> **ARBEITSAUFTRÄGE**
[a] Schreiben Sie aus dem folgenden Auszug über das Handbuch „Bild.“ die Passage von „Unter den zahlreichen, für“ bis einschließlich „dieses Handbuches zurückzugehen.“ wortgetreu ab.
[b] Prüfen Sie anhand des folgenden Auszugs über das Handbuch „Bild.“, ob die Aussagen (i) bis (iii) zutreffen. Antworten Sie jeweils mit Ja oder Nein und zitieren Sie die entscheidenden Worte des Auszugs wörtlich.
(i) Stephan Günzel und Dieter Mersch haben das Handbuch vorgelegt.
(ii) Der Punkt im Titel des Bandes ist als Schlusspunkt gemeint.
(iii) Mehrere Beiträge des Sammelbandes werden als Missgriff bezeichnet.
[c] Beantworten Sie mithilfe des folgenden Auszugs über das Handbuch „Bild.“ die Fragen (i) bis (iii) kurz.
(i) Wessen Statement gilt als Missgriff?
(ii) Welches Ziel ist in dem Handbuch vollendet gelungen?
(iii) Worüber gibt das Kompendium nahezu umfassend Auskunft?

> **AUSGEWÄHLTER AUSZUG**
Unter den zahlreichen, für ihre Expertise und Differenzierungsbereitschaft durchweg im Einzelnen würdigenswerten Beiträgen des Sammelbandes „Bild.“ ist Wyss' Statement aber der einzige Missgriff. Das Ziel einer Geschichte und Überschau der Bilddiskurse ist in dem Handbuch vollendet gelungen. Die Tiefenschärfe der Reflexionen und die Unterscheidung so vieler verschiedener Einzelfragen der Bildtheorie sind beeindruckend. Stephan Günzel und Dieter Mersch haben ein Kompendium vorgelegt, das zur Geschichte und Gegenwart des Denkens über Bilder nahezu umfassend Auskunft gibt. Daher versteht sich der seltsame Punkt im Titel des Bandes „Bild.“ nicht als Schlusspunkt, sondern als Point of no Return: Es ist unmöglich, in Fragen der Bildtheorie hinter die Präzision und das Problembewusstsein dieses Handbuches zurückzugehen.

> **DATENTEIL**
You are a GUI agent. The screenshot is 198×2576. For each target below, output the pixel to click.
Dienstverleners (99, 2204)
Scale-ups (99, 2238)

> **ANTWORTEN**
[a]
Unter den zahlreichen, für ihre Expertise und Differenzierungsbereitschaft durchweg im Einzelnen würdigenswerten Beiträgen des Sammelbandes „Bild.“ ist Wyss' Statement aber der einzige Missgriff. Das Ziel einer Geschichte und Überschau der Bilddiskurse ist in dem Handbuch vollendet gelungen. Die Tiefenschärfe der Reflexionen und die Unterscheidung so vieler verschiedener Einzelfragen der Bildtheorie sind beeindruckend. Stephan Günzel und Dieter Mersch haben ein Kompendium vorgelegt, das zur Geschichte und Gegenwart des Denkens über Bilder nahezu umfassend Auskunft gibt. Daher versteht sich der seltsame Punkt im Titel des Bandes „Bild.“ nicht als Schlusspunkt, sondern als Point of no Return: Es ist unmöglich, in Fragen der Bildtheorie hinter die Präzision und das Problembewusstsein dieses Handbuches zurückzugehen.

[b]
(i) Ja: „Stephan Günzel und Dieter Mersch haben ein Kompendium vorgelegt“
(ii) Nein: „nicht als Schlusspunkt, sondern als Point of no Return“
(iii) Nein: „ist Wyss' Statement aber der einzige Missgriff“

[c]
(i) Das Statement von Wyss.
(ii) Das Ziel einer Geschichte und Überschau der Bilddiskurse.
(iii) Über die Geschichte und Gegenwart des Denkens über Bilder.